Goodbye India, hello Sri Lanka!

rain 30 °C
View Kickin' it solo in Asia on Patrick_K's travel map.

So much has happened the past few weeks here, that I don’t recall happening during the past few years in Sweden. It’s obviously too much to write about. I’ll just capture the highlights so you don’t get bored.

After leaving for Gokarna the bus stopped 3:30am, 20 km from our destination. I went out from the bus for a leak and said to myself: “Screw this; no way am I getting of here!” So we continued to Goa which was the final destination of the bus. In Goa we saw some amazing places. We rented a bike for a couple of days and did some sightseeing around Goa basically. I bumped into some friends I met in Arambol, just a month earlier. We actually went on a bike trip from Palolem to Arambol, which is across whole of Goa. It was cool seeing the transformation of the little village due to the massive increase of tourist. A lot more shops and restaurants had opened, along with higher prices I suppose. I liked monsoon Goa more, with almost empty beaches. During the season, you still can find deserted beaches. You need a bike though.


In India everything takes ages to accomplish, hence the expression “shanti shanti” which means “slowly slowly”. To upload pictures for example and to write a blog entry takes three hours, due to frequent power cuts and extremely slow internet connection. If you’re not used to this kind of effectiveness it can be very frustrating. Fortunately, after two months in India I have learned to accept it. I wrote a two page blog entry and the power went off just 2 days ago.

I supposed to be in Sri Lanka now already, a flight I had to postpone since Mila lost all her important documents such as: Passport, ID, flight ticket, credit cards and cash. This happened (how? don’t ask me!) in Hampi the day before her flight.

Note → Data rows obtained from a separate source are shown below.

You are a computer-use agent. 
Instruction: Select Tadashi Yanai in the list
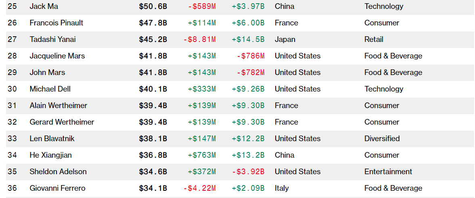tap(52, 40)
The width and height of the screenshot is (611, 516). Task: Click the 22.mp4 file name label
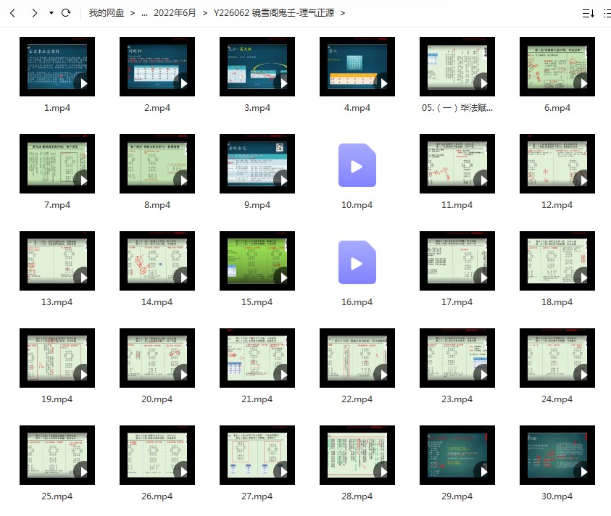click(x=357, y=399)
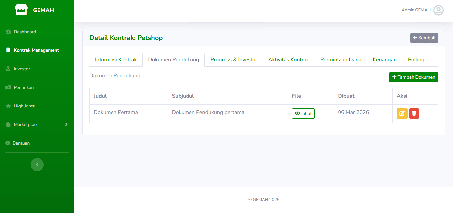Open the Investor sidebar item
This screenshot has width=453, height=213.
point(22,69)
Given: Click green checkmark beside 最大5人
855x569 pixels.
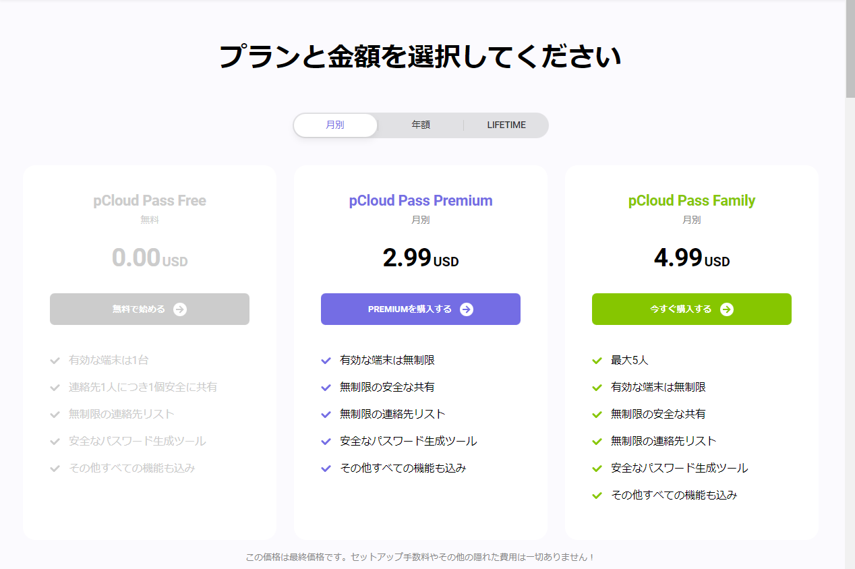Looking at the screenshot, I should tap(597, 361).
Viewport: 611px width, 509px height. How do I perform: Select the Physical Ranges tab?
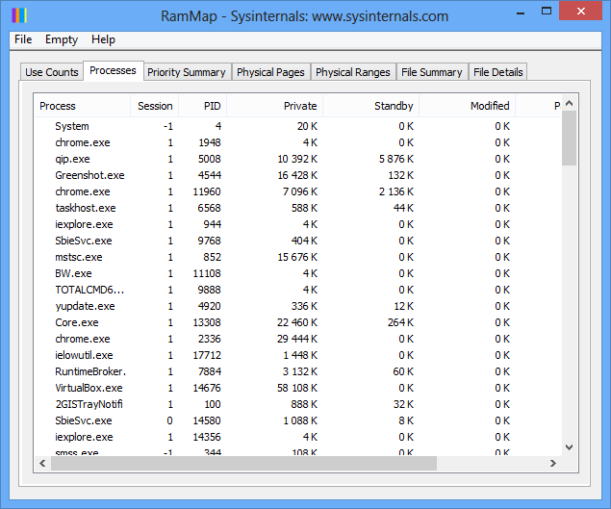[352, 72]
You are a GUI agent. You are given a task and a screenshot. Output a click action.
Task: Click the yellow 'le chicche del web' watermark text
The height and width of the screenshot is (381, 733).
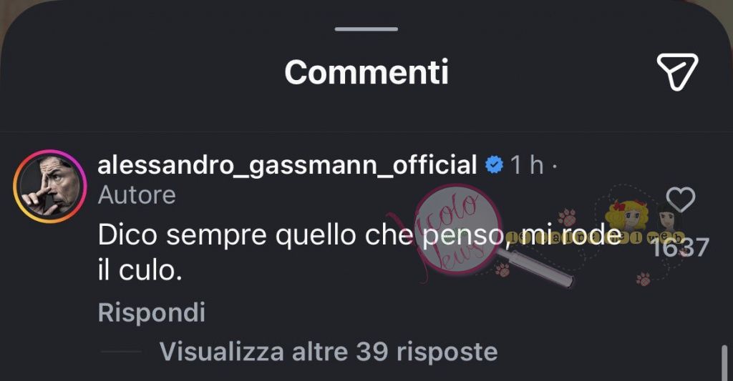(595, 237)
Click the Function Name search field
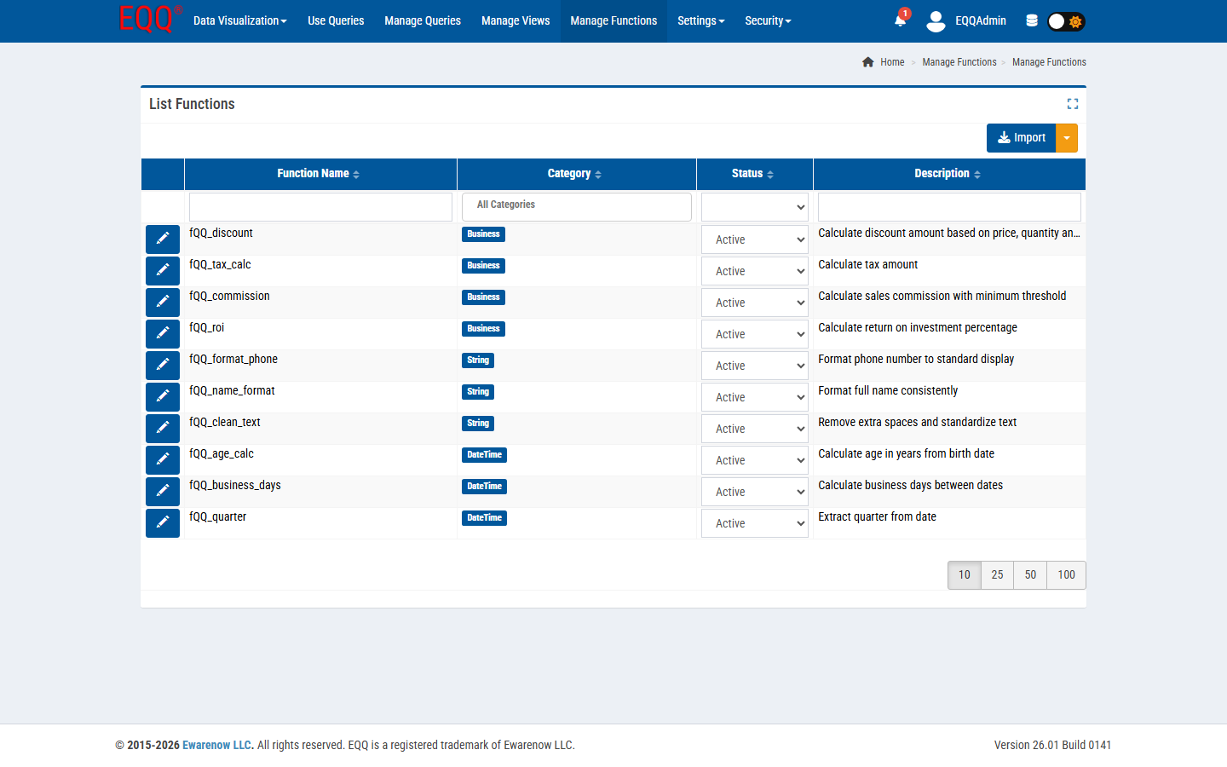Screen dimensions: 1227x767 pyautogui.click(x=320, y=206)
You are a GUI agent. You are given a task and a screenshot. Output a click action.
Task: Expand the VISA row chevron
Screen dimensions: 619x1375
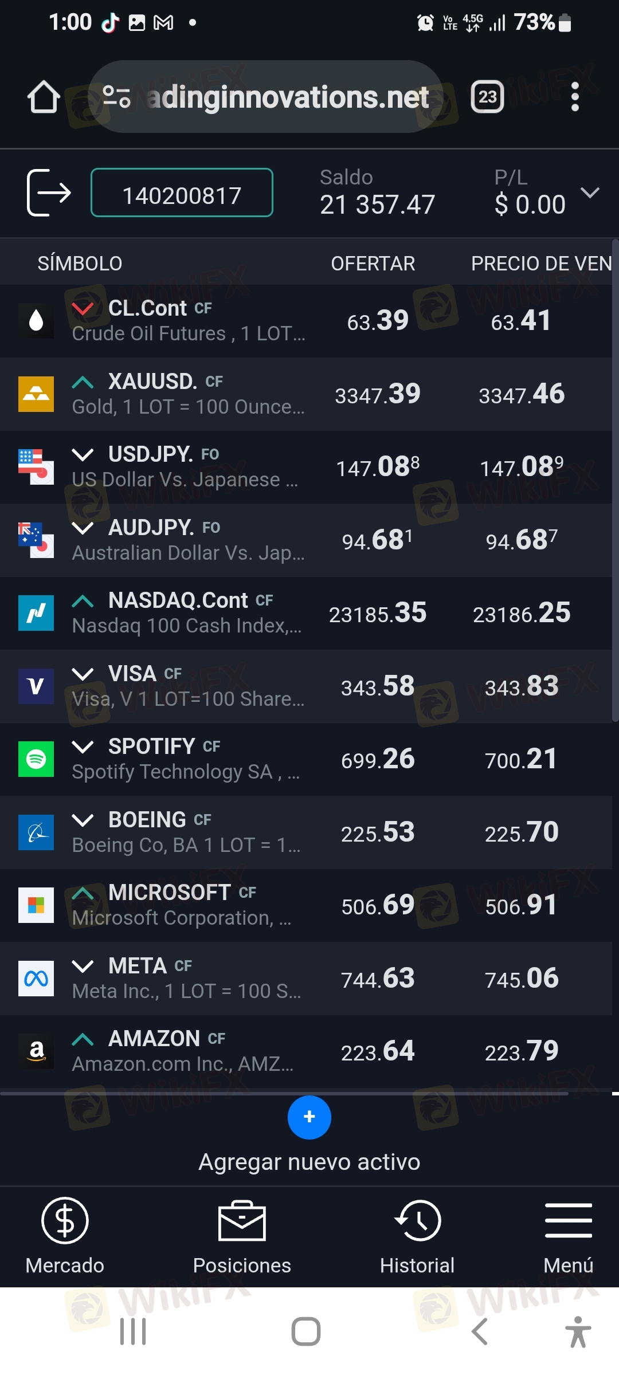(x=83, y=674)
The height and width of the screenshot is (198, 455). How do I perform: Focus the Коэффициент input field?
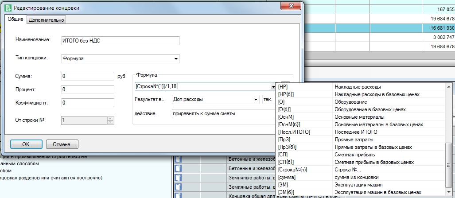[89, 103]
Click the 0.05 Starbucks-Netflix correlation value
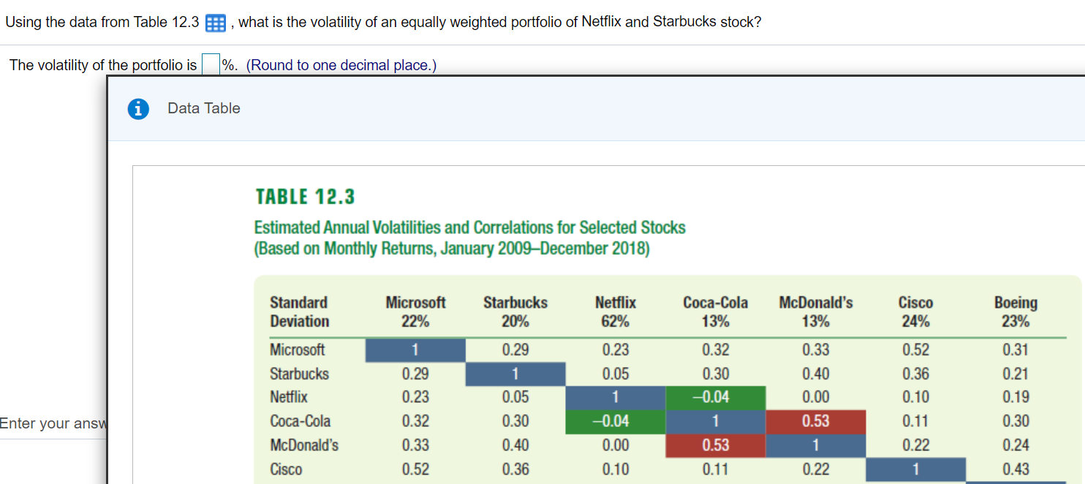 [x=615, y=374]
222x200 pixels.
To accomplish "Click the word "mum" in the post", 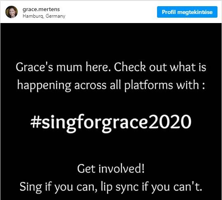I will click(69, 67).
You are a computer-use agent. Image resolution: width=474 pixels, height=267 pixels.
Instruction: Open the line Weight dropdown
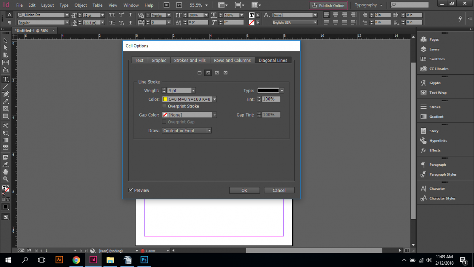coord(193,90)
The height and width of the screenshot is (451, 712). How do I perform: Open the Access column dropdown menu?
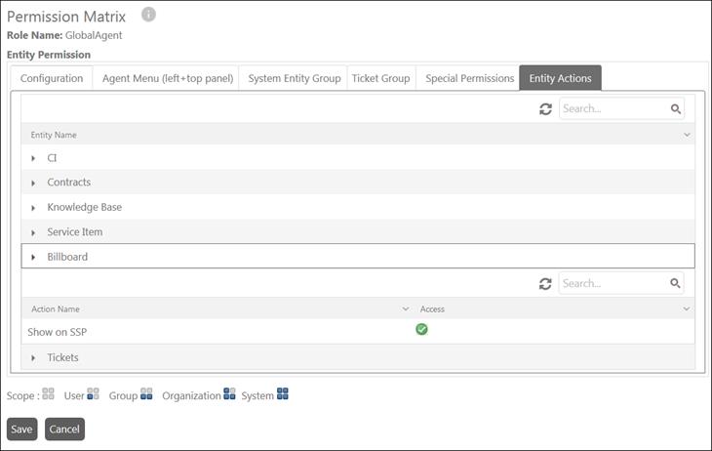tap(688, 309)
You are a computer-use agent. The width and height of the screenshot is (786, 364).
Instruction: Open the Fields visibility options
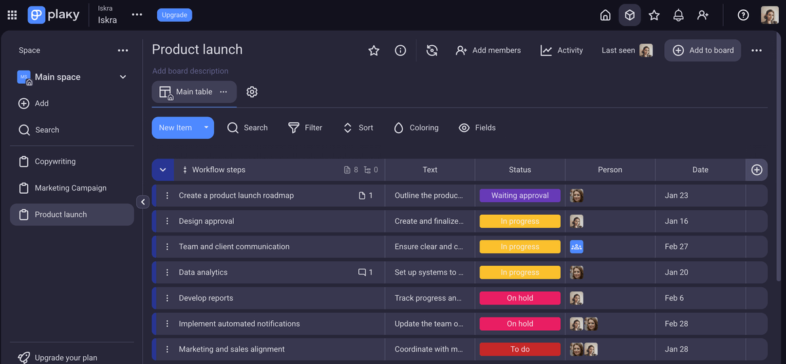coord(477,128)
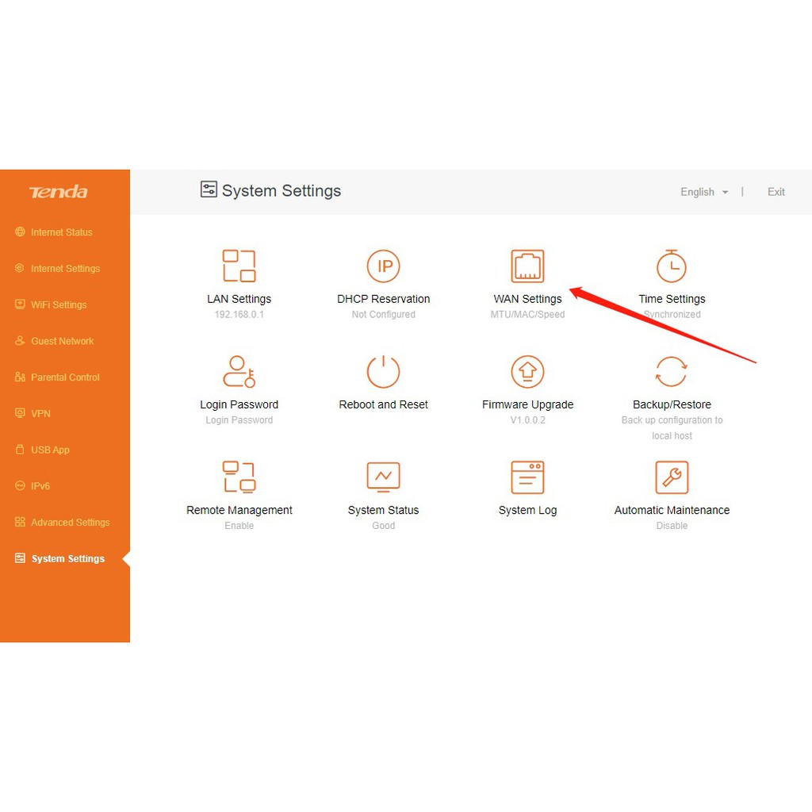Click the DHCP Reservation IP icon

tap(384, 266)
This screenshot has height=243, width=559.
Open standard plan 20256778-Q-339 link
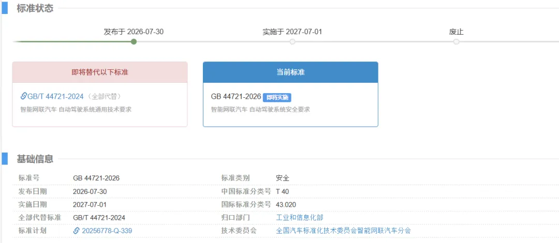(107, 231)
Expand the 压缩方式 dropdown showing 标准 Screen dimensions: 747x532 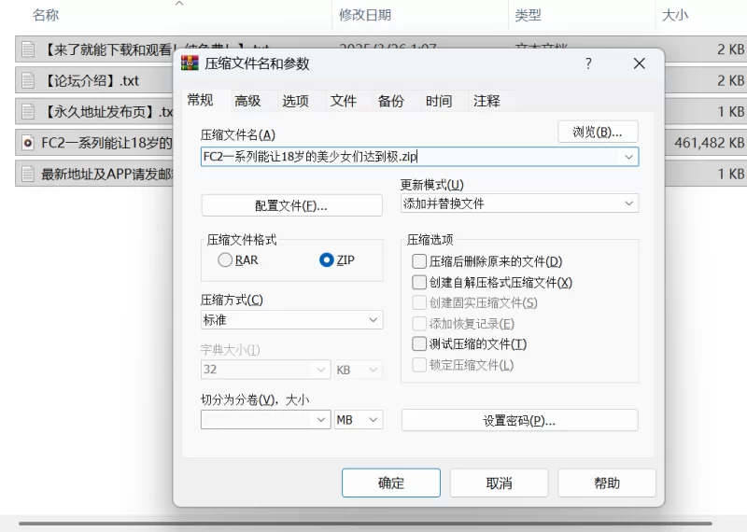click(x=291, y=320)
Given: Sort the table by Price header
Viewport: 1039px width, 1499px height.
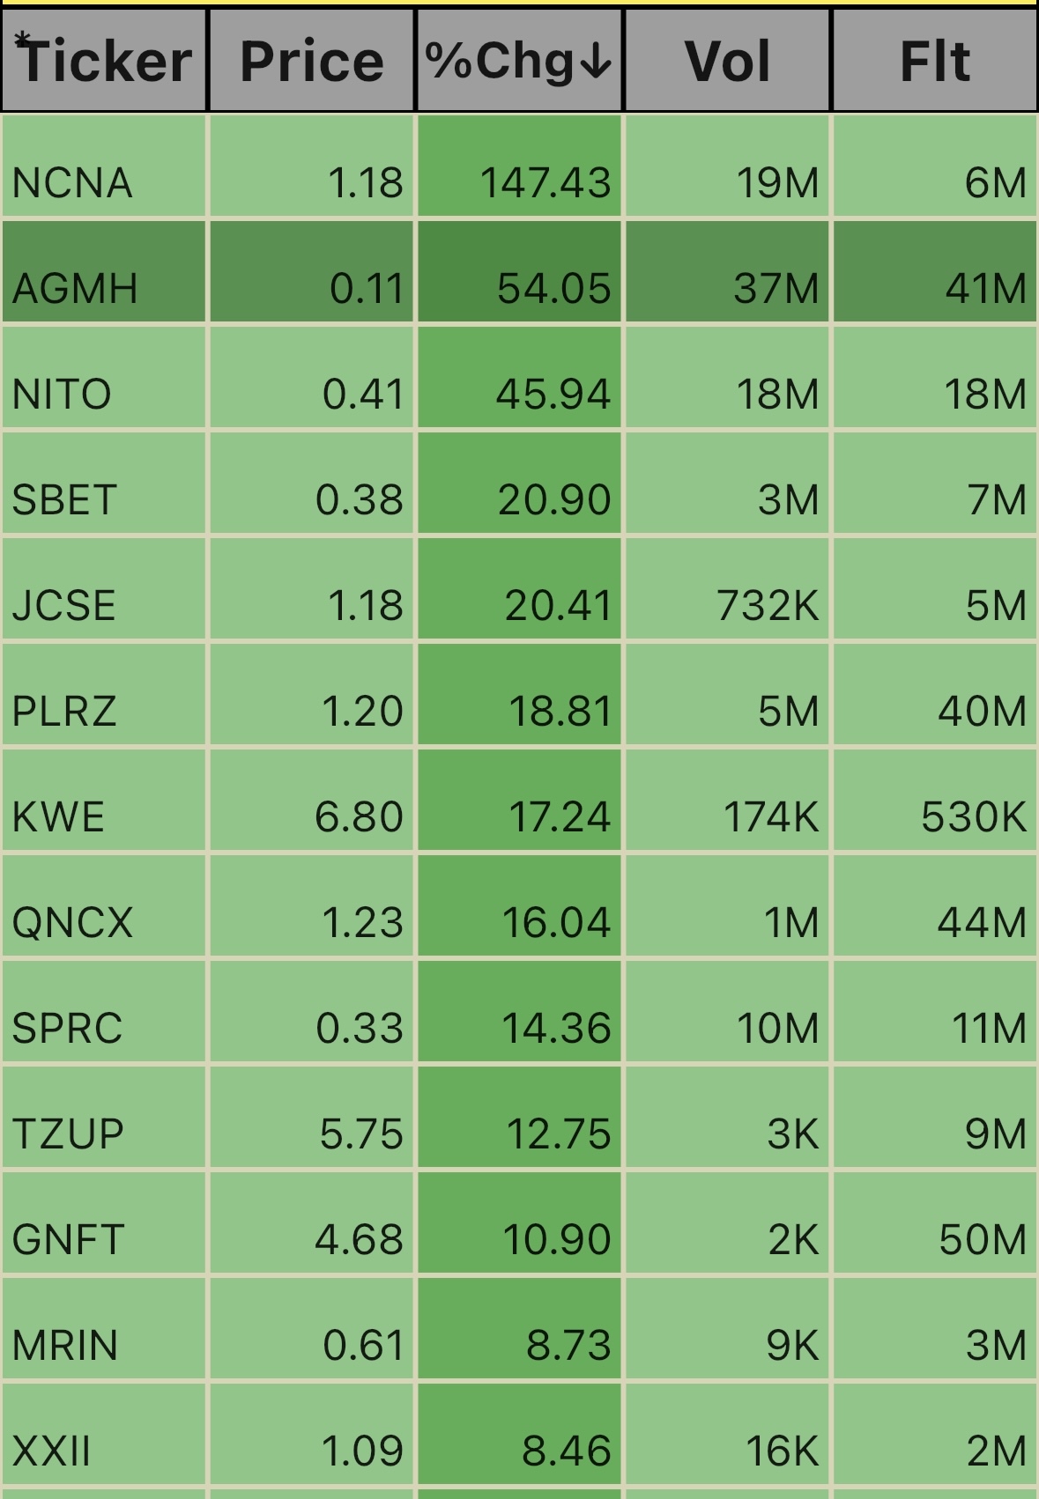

Over the past few days I have become a social worker here in India. After traveling five weeks together I couldn’t just leave her 2200 km from her embassy with no ID or money. Being Lithuanian citizen though, things became more difficult. The first thing that shocked me was that the embassy didn’t even have a web page. Eventually we found a telephone number and called them. So it began, the journey to Delhi. Since you’re not allowed to fly domestically within India without ID, we had to go by train.


All in all a 40 hour ride which was quite cool actually, we traveled with this polish guy Maciek and had a lot of time to get to know each other. It’s always interesting to hear someone else’s story when you’re sick of telling your own. After reaching Delhi, we had a fare well party with Maciek since he was leaving for Poland 12 hours later. We stay in Majnu Ka Tilla, which is a Tibetan neighborhood in the outskirts of Delhi. Tibetan people are really nice, nobody rips you off here. The food is good and there is plenty of Tibetan monks drinking Chai (tea) in the narrow streets.


Dealing with the Lithuanian embassy went really fast when we actually found the place. She got a temporary passport. However, in order to fly back to the UK for her studies she needs to fly to Lithuania so she can get an ordinary passport. If she hadn’t lost her ID, she probably could get one here in India. Dealing with the Indian authorities to get her Indian visa (you need one to exit the country) turned out to be a real bitch. The past three days she’s been sent from one office to another. People working in government institutions here are somehow from a different planet! Are you rude? Is your patience minimal or none existing? Do you hate helping people out? Do you enjoy minimal of work? If you’re Indian and you can answer yes to these questions, the Indian immigration office will be happy to employ you.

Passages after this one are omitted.